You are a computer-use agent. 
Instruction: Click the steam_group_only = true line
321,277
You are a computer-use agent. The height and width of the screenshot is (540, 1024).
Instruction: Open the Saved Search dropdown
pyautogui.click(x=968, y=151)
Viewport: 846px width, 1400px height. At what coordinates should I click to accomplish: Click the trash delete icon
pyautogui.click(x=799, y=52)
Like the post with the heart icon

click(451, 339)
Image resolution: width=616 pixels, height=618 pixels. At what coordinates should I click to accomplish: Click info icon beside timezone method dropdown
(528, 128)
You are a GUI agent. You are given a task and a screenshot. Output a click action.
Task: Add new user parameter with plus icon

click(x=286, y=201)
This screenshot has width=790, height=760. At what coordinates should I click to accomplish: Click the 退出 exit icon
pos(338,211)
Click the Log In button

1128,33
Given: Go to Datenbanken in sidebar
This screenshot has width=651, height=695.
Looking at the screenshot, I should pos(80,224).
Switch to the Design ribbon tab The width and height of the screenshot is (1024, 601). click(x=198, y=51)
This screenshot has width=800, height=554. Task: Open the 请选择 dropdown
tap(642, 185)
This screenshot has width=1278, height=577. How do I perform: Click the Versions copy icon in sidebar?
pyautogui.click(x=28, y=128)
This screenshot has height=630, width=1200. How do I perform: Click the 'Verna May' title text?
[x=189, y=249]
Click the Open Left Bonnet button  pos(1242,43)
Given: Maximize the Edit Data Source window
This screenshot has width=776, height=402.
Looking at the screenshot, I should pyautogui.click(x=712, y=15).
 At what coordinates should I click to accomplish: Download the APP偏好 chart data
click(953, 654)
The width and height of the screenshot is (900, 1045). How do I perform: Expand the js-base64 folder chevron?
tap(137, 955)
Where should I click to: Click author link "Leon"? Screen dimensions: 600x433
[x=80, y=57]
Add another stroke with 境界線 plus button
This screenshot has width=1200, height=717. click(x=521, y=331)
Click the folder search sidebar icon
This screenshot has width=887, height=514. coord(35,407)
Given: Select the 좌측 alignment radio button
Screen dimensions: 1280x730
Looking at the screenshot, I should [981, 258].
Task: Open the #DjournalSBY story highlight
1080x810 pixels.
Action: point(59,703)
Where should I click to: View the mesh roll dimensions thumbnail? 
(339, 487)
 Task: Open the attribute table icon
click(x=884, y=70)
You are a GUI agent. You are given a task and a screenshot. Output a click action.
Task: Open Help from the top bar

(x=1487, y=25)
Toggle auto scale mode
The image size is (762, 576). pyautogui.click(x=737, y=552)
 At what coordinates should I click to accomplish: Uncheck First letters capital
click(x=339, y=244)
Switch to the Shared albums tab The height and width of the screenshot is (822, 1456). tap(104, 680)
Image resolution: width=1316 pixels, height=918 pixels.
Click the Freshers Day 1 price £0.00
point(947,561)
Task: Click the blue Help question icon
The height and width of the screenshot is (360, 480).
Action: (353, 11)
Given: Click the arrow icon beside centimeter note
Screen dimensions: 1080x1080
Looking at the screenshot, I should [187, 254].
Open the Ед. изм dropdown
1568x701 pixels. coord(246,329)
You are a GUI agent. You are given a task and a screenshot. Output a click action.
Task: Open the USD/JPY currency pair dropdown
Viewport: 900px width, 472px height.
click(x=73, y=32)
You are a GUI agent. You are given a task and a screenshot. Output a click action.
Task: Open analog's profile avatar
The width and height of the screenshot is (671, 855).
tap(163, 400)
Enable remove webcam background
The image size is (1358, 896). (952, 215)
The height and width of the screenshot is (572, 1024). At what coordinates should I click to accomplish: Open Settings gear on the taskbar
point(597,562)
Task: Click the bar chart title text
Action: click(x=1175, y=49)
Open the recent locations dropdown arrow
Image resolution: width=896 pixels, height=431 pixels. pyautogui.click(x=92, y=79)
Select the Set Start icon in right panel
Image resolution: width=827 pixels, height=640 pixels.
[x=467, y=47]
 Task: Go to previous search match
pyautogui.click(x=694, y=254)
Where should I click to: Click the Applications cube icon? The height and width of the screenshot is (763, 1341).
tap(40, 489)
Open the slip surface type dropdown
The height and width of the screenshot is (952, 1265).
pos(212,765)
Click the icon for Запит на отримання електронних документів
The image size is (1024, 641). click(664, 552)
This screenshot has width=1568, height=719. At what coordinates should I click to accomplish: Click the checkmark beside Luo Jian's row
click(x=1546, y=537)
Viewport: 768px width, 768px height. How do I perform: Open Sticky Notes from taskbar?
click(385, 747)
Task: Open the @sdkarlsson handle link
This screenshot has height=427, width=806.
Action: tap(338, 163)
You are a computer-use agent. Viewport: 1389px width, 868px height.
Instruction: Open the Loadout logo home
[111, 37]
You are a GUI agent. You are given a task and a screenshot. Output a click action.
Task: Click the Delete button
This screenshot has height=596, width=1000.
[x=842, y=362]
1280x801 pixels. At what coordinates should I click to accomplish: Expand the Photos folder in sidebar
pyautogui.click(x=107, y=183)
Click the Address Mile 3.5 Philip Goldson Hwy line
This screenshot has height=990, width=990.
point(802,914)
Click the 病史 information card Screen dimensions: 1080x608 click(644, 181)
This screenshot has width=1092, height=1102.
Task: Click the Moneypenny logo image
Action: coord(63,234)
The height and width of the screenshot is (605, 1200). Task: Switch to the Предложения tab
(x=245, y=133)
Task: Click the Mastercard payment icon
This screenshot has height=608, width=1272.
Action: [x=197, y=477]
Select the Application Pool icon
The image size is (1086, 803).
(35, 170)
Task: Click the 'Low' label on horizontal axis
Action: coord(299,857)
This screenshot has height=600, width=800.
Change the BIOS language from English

---------------

● Exercise instructions:
Look through the listing and extract every line with "computer" in it.

● Solution for this exercise:
You are a computer-use agent. 
You are a computer-use agent. The height and width of the screenshot is (540, 1024).
You are a computer-use agent. Viewport: 1389px width, 868px height.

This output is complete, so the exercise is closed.